I thought it was really brain fatigue, but now I think it was just being sick of it generally. i thought perhaps coming up with a way to give myself every sunday or something like that off would help, but bloody Barbri's damn paced program packs a million things into the weekends. I honestly beleive that it would stick in my brain better if I took a break once a week. You see, I'm one of those types of folks who goes full tilt until I simply can't and then I stop. I don't slow down. I don't prioritize or re-prioritize. I just simply stop for a day or two or a week when it's been really bad and do nothing. Then I wake up finally feeling better and pick up the pieces and start again.
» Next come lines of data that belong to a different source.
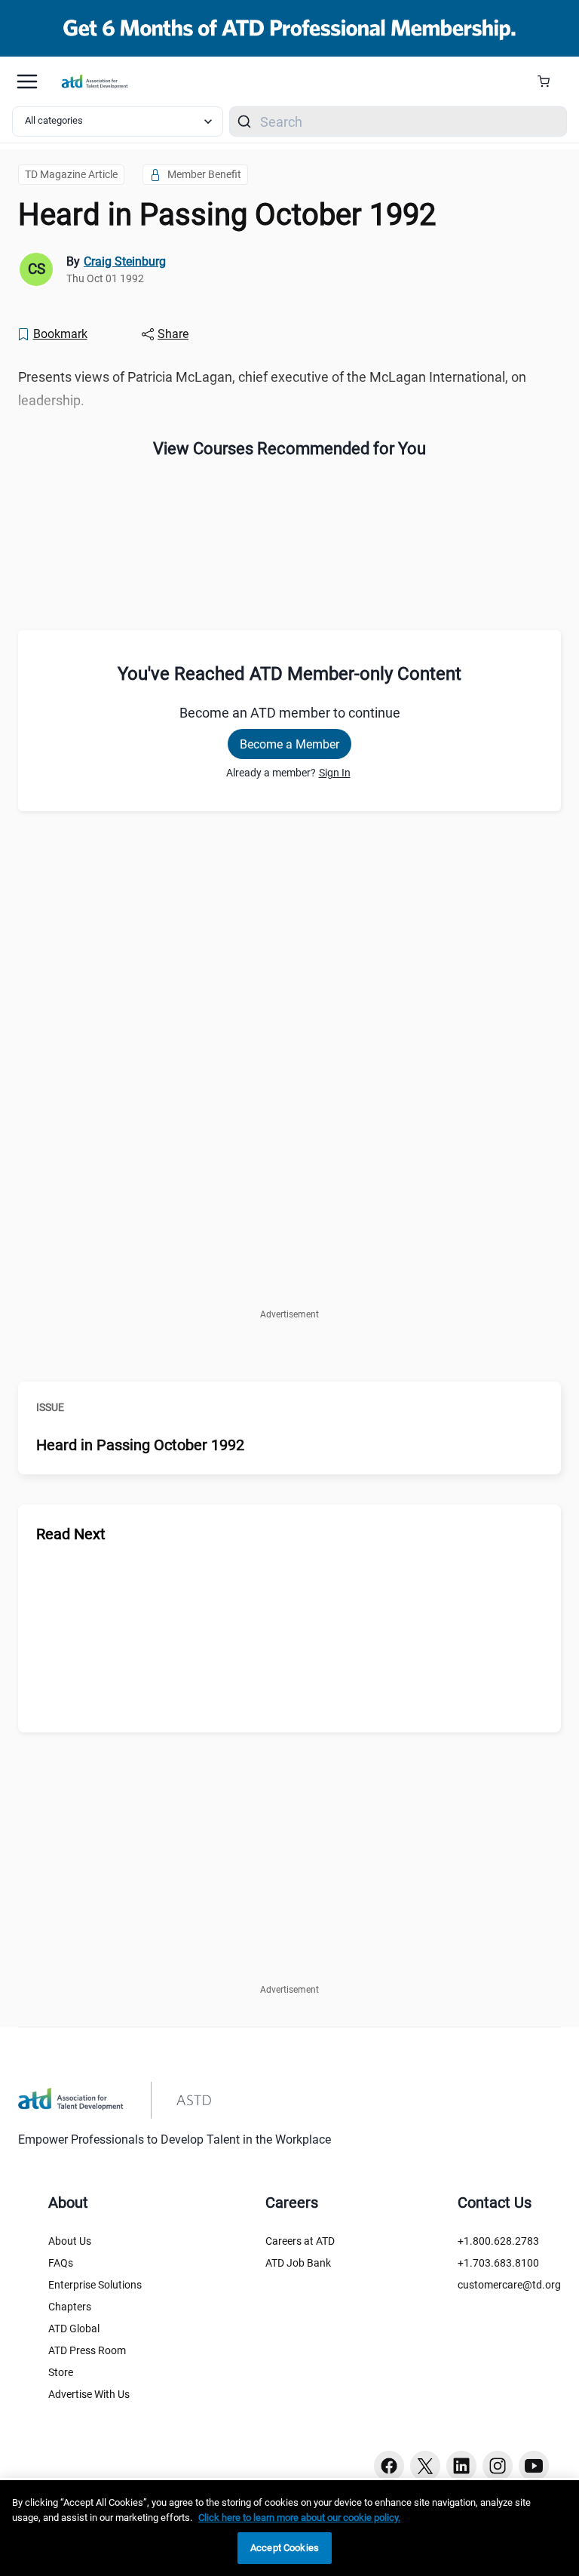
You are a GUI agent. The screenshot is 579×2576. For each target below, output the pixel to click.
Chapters (69, 2307)
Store (60, 2372)
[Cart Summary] (549, 81)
So I've revised my barbri commitment and I will do every last blasted thing on their blasted program, but it will take me a bit longer. I'm feeling good about that. My scores on all of the stupid multiple choices are several points ahead of average (except torts, which clearly I just do NOT get) and evidently I know how to write an essay. So I'm trying to relax.
A note on the essays: We had our second essay lecture this last week. 2 hours of "when you write the rule, list the elements and then make sure that you put your analysis sections in the same order as you wrote the elements." Seriously, um high school english there folks; if not then at the latest freshman english 101. And much, much more of the same. It was the biggest waste of time.
And on a rare comment into my mommyhood. I have more time this week to do the barbri thang (maybe even treat myself to a matinee) because my daughter is on her first vacation without me. She went with the in-laws by car to a vacation spot 2 whole states away. I know she's getting bigger and it's not like I haven't spent nights away... but there's something very different about watching her get into their car, buckle herself into her car seat, wave goodbye and drive off with the biggest grin on her face. I can't believe she was not quite 2 and a half years old when I started law school. Now she reads. She helps me cook. She has her own wonderful sense of humor. And I'm going to miss her desperately this week.